======== Provided data

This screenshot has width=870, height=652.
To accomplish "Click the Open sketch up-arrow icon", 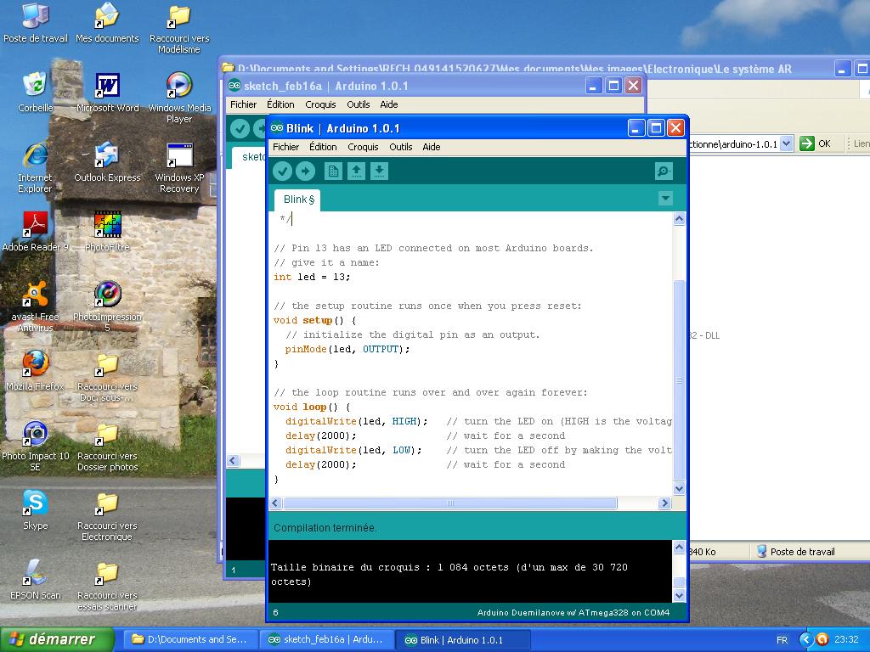I will coord(357,171).
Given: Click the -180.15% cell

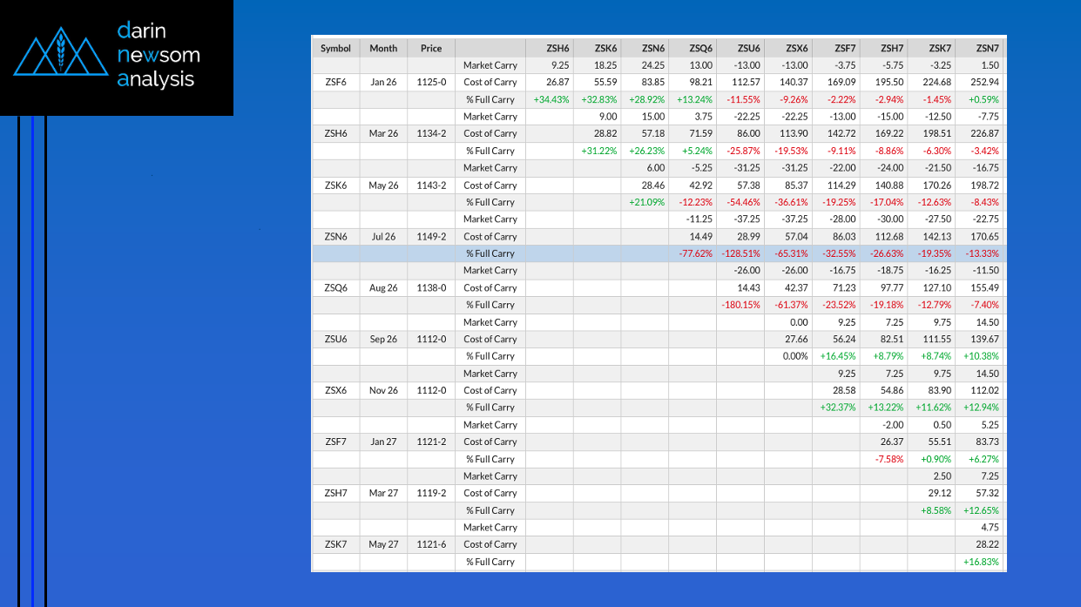Looking at the screenshot, I should point(740,305).
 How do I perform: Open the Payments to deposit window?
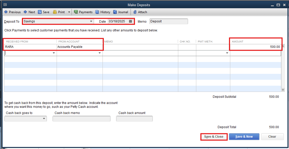[x=83, y=12]
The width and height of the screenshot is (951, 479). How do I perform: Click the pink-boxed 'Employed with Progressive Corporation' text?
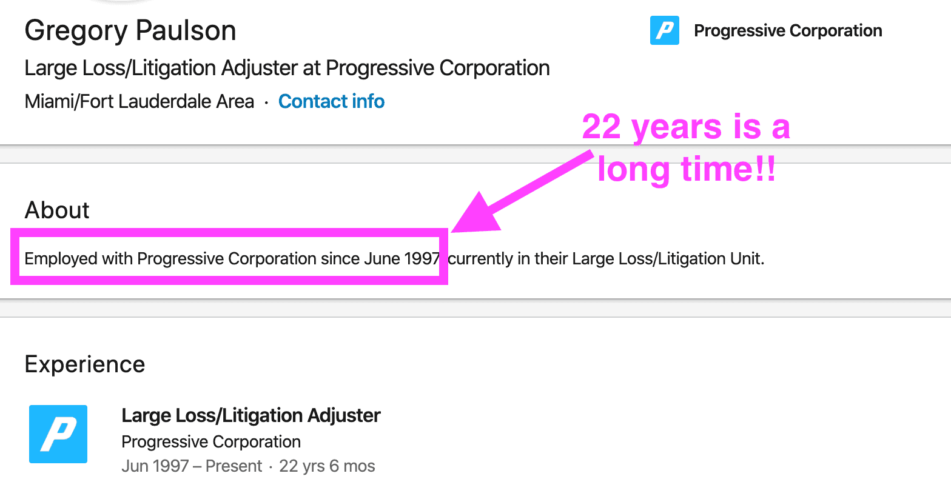click(x=232, y=259)
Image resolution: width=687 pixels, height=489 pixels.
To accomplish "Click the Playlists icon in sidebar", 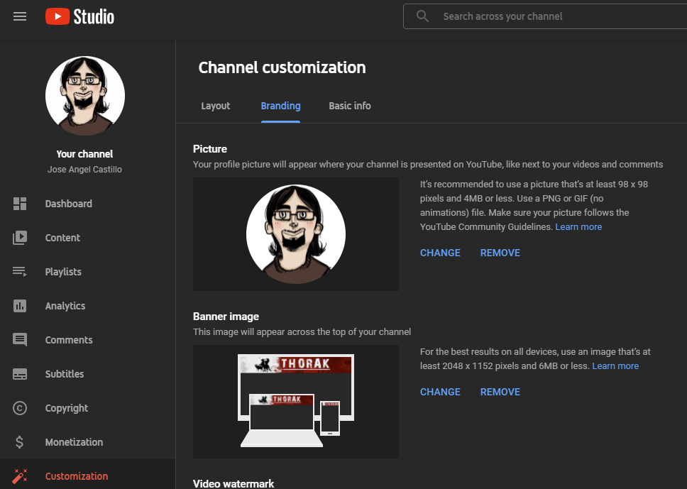I will pyautogui.click(x=20, y=272).
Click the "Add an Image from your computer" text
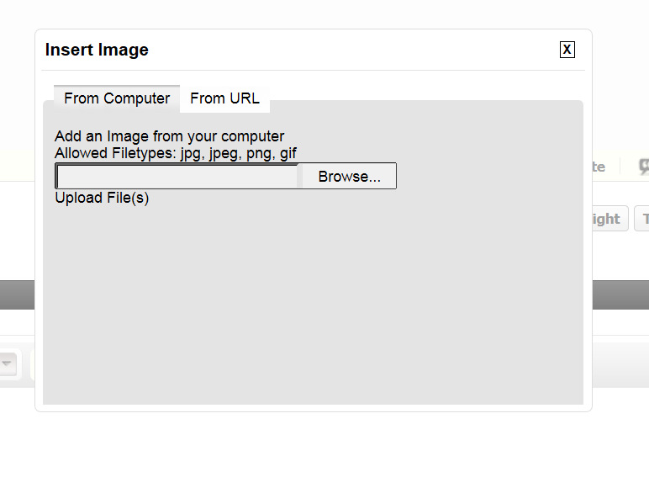This screenshot has width=649, height=493. click(x=169, y=136)
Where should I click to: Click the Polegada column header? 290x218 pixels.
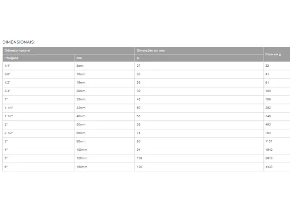click(x=39, y=58)
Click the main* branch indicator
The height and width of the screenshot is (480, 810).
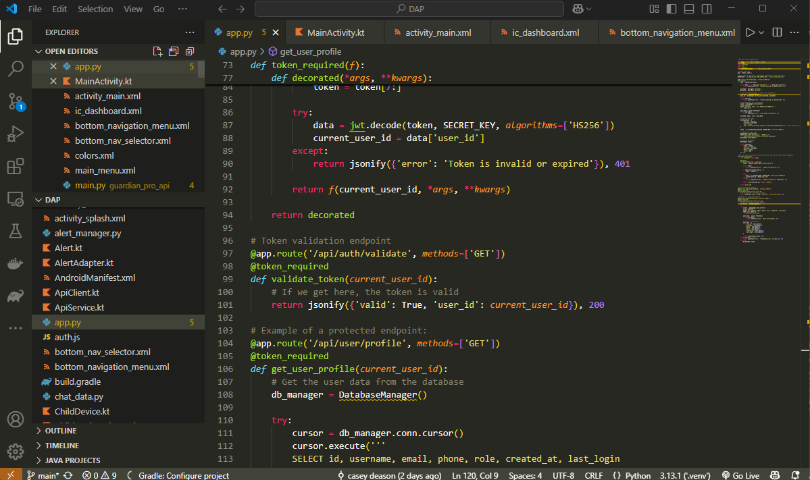click(x=46, y=475)
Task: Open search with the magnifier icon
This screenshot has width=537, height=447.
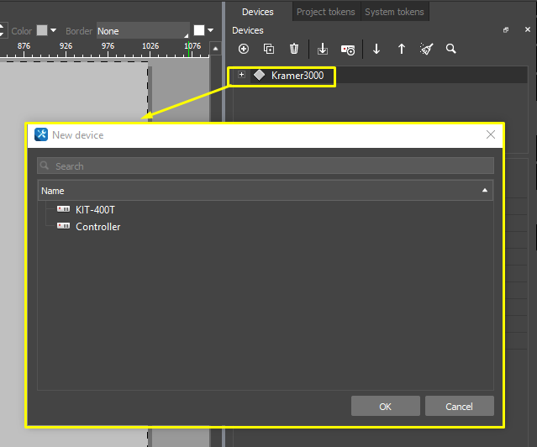Action: coord(451,50)
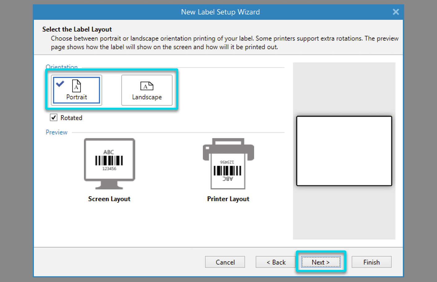Close the New Label Setup Wizard
Image resolution: width=437 pixels, height=282 pixels.
pyautogui.click(x=396, y=12)
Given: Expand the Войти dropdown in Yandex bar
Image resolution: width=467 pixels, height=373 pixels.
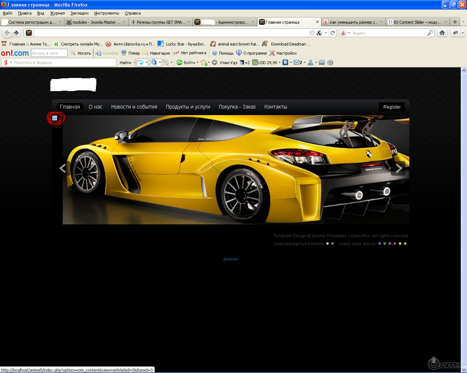Looking at the screenshot, I should tap(197, 63).
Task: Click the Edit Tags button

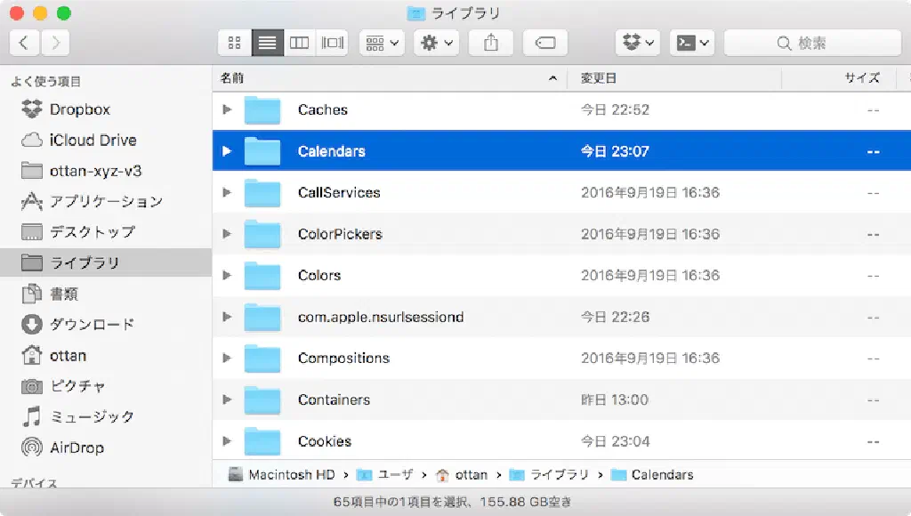Action: click(545, 43)
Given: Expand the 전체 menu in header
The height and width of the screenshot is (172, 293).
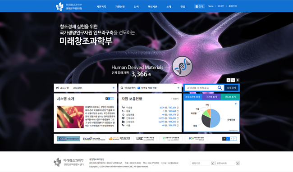Looking at the screenshot, I should click(199, 6).

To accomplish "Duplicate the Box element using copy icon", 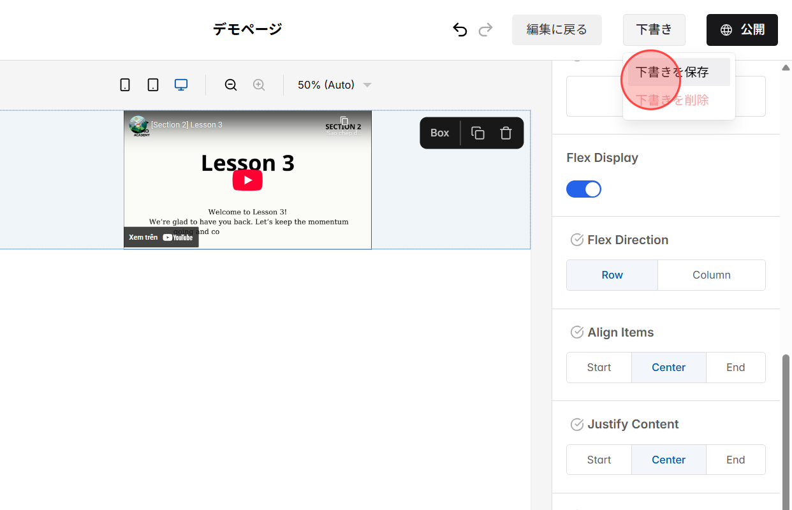I will [478, 133].
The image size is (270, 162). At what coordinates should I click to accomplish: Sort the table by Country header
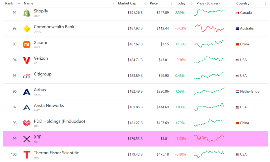[x=243, y=3]

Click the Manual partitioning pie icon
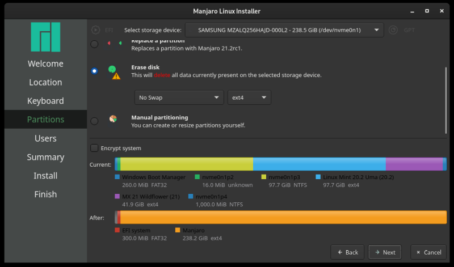tap(112, 119)
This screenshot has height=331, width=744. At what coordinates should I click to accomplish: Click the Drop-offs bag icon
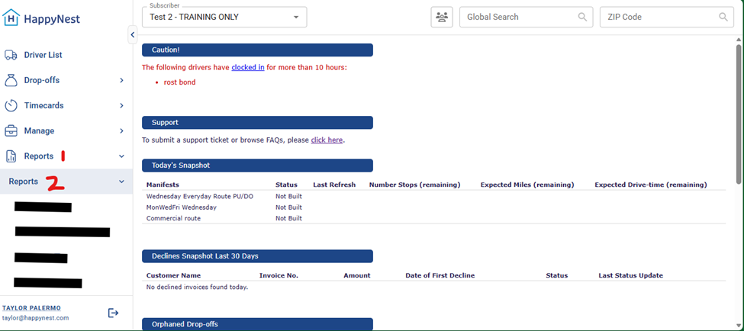[x=11, y=80]
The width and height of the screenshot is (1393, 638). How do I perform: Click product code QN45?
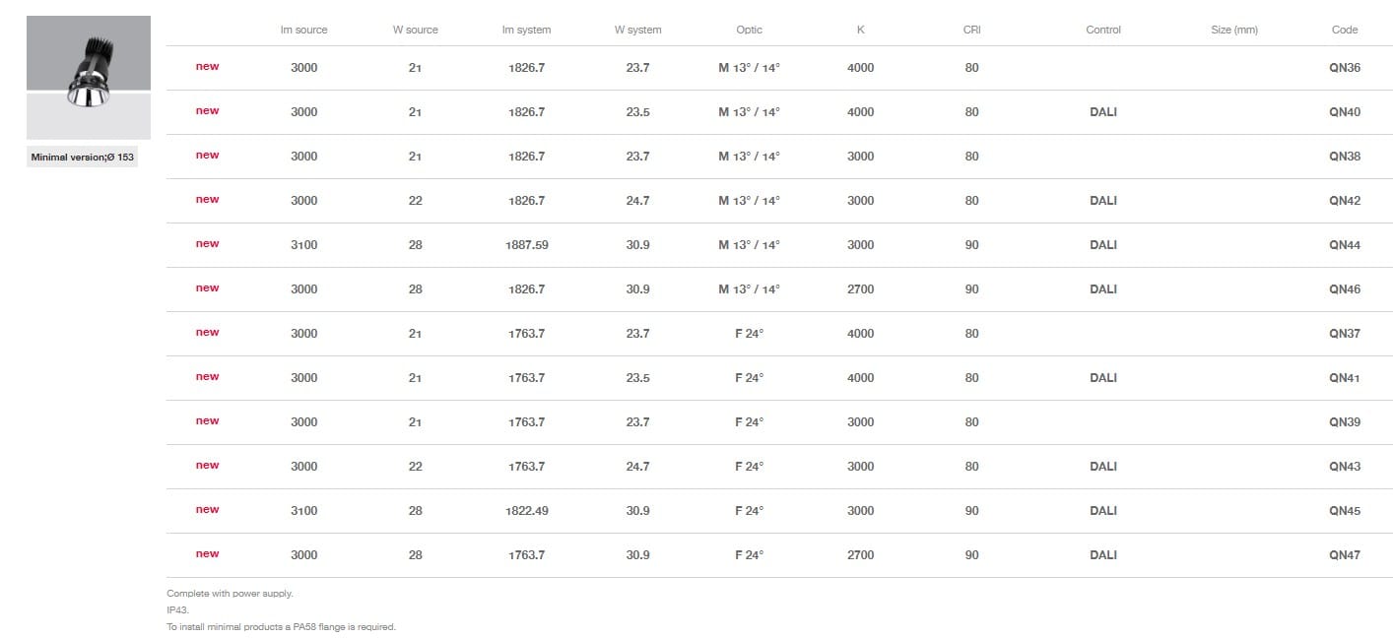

================

▶ [Directions] Beginning at the line above that contains "an Image from" and going on through the line that contains "Task: Open search with the magnifier icon", please copy every line exactly, leaving the pictures out and adding nothing.

▶ [Final answer]
Click the "Add an Image from your computer" text
This screenshot has width=649, height=493. click(x=169, y=136)
Where should I click to: Click the Polegada column header? 290x218 pixels.
click(x=39, y=58)
Click the main* branch indicator
The height and width of the screenshot is (480, 810).
click(x=46, y=475)
Task: Open search with the magnifier icon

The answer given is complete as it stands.